Friday 18 November 2016, 10:30: Isabelle/PIDE - from Interactive Theorem Proving to Integrated Theorem Proving, Makarius Wenzel (Technische Universität München, Germany).
Abstract. Interactive theorem proving was historically tied to the read-eval-print loop, with sequential and synchronous evaluation of prover commands given on the command-line. This user-interface technology was adequate when Robin Milner introduced his LCF proof assistant in the 1970s, but today it severely restricts the potential of multicore hardware and advanced IDE front-ends.
The Isabelle Prover IDE breaks this loop and retrofits the read-eval-print phases into an asynchronous model of document-oriented proof processing. Instead of feeding a sequence of commands into the prover process, the primary interface works via edits over immutable document versions. Execution is implicit and managed by the prover in a timeless and stateless manner, making adequate use of parallel hardware.
PIDE document content consists of the theory sources (with dependencies via theory imports), and auxiliary source files of arbitrary user-defined format: this allows to integrate other languages than Isabelle/Isar into the IDE. A notable application is the Isabelle/ML IDE, which can be also applied to the system itself, to support interactive bootstrapping of the Isabelle/Pure implementation.
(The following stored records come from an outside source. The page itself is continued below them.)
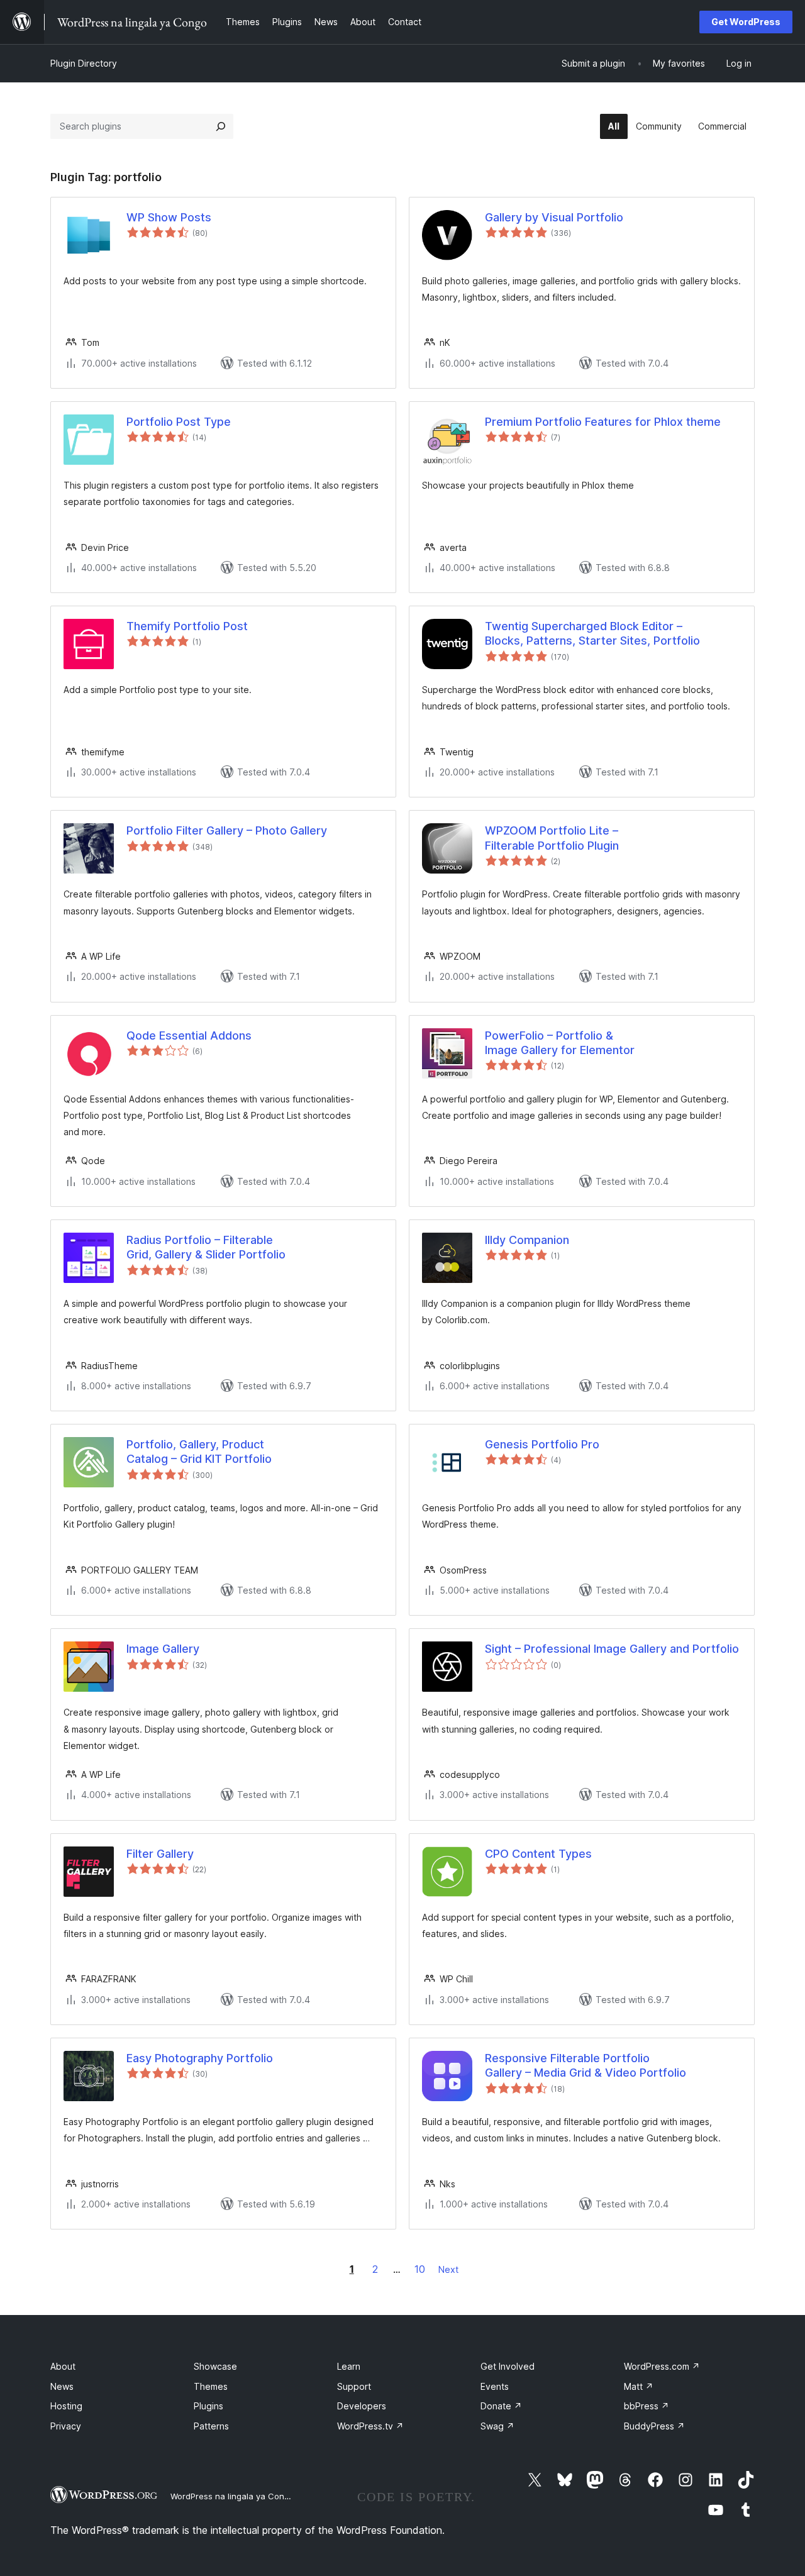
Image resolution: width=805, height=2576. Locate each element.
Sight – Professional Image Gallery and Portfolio (612, 1648)
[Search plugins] (220, 126)
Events (494, 2386)
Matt (638, 2386)
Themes (211, 2386)
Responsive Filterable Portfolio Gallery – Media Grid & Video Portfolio (585, 2065)
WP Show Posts (168, 217)
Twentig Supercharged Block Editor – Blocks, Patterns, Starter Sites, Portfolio (592, 633)
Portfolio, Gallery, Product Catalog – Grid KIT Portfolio (199, 1451)
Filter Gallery (160, 1853)
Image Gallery (162, 1648)
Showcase (215, 2366)
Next (448, 2269)
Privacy (65, 2426)
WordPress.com (662, 2366)
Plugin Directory (83, 63)
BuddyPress (654, 2426)
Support (354, 2386)
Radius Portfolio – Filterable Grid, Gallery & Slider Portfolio (206, 1247)
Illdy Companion (527, 1239)
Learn (348, 2366)
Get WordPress (745, 21)
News (62, 2386)
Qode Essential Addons (189, 1035)
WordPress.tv (370, 2426)
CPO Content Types (538, 1853)
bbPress (646, 2406)
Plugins (208, 2406)
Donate (501, 2406)
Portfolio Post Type (178, 421)
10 (419, 2269)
Further tool integration works via "asynchronous print functions" that operate on already checked theory sources. Thus long-running or potentially non-terminating processes may provide spontaneous feedback while the user is editing. Applications range from traditional proof state output (which often consumes substantial run-time) to automated provers and dis-provers that report on existing proof document content (e.g. Sledgehammer, Nitpick, Quickcheck in Isabelle/HOL). It is also possible to integrate "query operations" via additional GUI panels with separate input and output (e.g. for manual Sledgehammer invocation or find-theorems).
Thus the Prover IDE orchestrates a suite of tools that help the user to write proofs. In particular, the classic distinction of ATP and ITP is overcome in this emerging paradigm of Integrated Theorem Proving.